- [Records to use]
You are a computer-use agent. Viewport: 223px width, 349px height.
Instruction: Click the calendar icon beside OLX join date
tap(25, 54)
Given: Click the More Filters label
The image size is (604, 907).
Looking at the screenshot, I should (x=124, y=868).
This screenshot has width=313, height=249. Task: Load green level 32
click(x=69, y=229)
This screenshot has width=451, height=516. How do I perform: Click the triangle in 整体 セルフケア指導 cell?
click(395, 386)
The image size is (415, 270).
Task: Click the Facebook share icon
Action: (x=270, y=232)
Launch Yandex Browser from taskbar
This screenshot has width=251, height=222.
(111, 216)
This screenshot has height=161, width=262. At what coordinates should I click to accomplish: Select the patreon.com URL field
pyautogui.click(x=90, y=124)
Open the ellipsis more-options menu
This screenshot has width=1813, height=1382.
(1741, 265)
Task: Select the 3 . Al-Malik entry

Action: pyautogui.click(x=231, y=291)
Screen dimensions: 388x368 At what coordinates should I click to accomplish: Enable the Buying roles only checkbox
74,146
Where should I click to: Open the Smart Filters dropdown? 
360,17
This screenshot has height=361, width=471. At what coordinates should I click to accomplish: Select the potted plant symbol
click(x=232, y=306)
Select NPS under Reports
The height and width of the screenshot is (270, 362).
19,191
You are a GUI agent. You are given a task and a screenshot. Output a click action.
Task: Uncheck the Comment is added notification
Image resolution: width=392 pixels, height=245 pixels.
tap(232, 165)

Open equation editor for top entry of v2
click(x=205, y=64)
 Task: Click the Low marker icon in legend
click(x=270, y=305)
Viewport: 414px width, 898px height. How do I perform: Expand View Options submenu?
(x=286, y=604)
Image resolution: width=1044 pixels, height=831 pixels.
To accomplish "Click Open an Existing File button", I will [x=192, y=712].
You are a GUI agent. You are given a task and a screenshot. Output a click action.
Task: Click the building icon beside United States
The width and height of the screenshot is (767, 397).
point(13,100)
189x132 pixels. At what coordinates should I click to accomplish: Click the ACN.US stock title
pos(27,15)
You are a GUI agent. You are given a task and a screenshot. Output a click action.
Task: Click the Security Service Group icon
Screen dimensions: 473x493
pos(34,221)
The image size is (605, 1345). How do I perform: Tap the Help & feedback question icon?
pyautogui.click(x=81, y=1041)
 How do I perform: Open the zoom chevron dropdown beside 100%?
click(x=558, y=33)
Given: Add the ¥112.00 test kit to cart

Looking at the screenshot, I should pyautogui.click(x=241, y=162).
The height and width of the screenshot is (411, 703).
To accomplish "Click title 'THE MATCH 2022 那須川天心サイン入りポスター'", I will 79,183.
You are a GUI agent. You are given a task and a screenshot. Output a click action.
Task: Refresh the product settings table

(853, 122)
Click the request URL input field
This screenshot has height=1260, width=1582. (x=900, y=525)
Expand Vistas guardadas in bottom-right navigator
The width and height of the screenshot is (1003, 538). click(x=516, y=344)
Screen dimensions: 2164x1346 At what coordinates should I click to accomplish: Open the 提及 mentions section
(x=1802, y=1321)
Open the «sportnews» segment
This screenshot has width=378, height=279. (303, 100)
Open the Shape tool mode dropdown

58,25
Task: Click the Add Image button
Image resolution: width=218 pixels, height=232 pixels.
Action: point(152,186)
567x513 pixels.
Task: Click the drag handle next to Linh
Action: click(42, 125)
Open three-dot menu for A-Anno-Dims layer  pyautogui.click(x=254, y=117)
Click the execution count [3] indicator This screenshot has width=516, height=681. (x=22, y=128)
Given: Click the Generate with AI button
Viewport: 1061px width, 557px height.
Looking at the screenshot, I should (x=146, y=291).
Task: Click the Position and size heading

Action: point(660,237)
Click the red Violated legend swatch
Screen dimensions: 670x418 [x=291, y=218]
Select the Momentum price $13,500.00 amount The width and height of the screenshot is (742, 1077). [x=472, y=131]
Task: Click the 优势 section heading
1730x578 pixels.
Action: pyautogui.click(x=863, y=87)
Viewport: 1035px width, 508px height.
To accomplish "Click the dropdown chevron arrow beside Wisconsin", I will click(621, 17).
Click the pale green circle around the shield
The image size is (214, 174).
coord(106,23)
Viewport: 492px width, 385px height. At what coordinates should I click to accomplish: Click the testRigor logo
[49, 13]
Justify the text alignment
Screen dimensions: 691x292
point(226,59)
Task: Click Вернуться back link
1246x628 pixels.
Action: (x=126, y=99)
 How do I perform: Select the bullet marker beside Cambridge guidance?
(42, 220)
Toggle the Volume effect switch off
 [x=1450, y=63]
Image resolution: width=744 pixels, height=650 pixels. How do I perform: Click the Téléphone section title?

- [Directions] How many lines of the listing above contain the word "Open"? Reply with the number only.

- [Full answer] 9